Sox-1 Le plasmide d'activation CRISPR (h) offre une approche ciblée et non destructive pour réguler à la hausse l'expression endogène de SOX1 sans modifier la séquence d'ADN sous-jacente.
Sox-1 Le plasmide d'activation CRISPR (h) est un système SAM (synergistic activation mediator) à trois plasmides conçu pour une régulation à la hausse hautement efficace et spécifique du locus SOX1 dans des lignées cellulaires humaines. Le système s'articule autour d'une Cas9 catalytiquement inactive (dCas9) portant deux mutations inactivantes (D10A et N863A) qui éliminent l'activité nucléase tout en préservant la liaison à l'ADN. Cette dCas9 est fusionnée à VP64, un puissant activateur transcriptionnel, et est co-exprimée avec un gène de résistance à la blasticidine pour la sélection. Le deuxième plasmide code pour la protéine de fusion MS2-p65-HSF1, un complexe activateur secondaire qui agit de concert avec dCas9-VP64, ainsi qu'un gène de résistance à l'hygromycine. Le troisième plasmide code pour un ARN guide (sgRNA) de 20 nt spécifique de la cible, fusionné à deux aptamères d'ARN MS2 qui recrutent le complexe MS2-p65-HSF1 vers le site d'activation, accompagné d'un gène de résistance à la puromycine. Les trois plasmides sont délivrés dans un rapport massique de 1:1:1 pour une expression équilibrée de tous les composants du système.

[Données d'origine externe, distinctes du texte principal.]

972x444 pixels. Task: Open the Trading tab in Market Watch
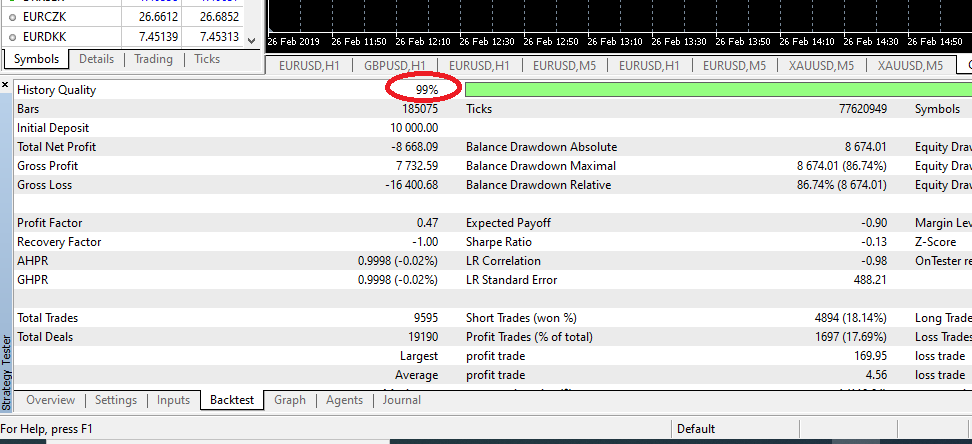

Une fois assemblé au locus cible, le complexe SAM se lie à environ 200 pb en amont du site de départ de la transcription SOX1, où VP64, p65 et HSF1 agissent de concert pour recruter la machinerie transcriptionnelle et induire une régulation à la hausse de l'expression endogène de Sox-1. Contrairement à Cas9, qui possède une activité nucléase, dCas9 n'introduit pas de cassures double brin ni ne modifie la séquence génomique, préservant ainsi le locus SOX1 natif et permettant l'étude des réponses transcriptionnelles dépendantes de Sox-1 au niveau du locus endogène, ce qui en fait un outil précieux pour les études fonctionnelles, l'identification de gènes cibles et la modélisation de la restauration de la voie Sox-1 dans les cellules tumorales présentant une expression de SOX1 silencée ou réduite.
Réservé à la recherche. N'est pas destiné à un usage diagnostique ou thérapeutique.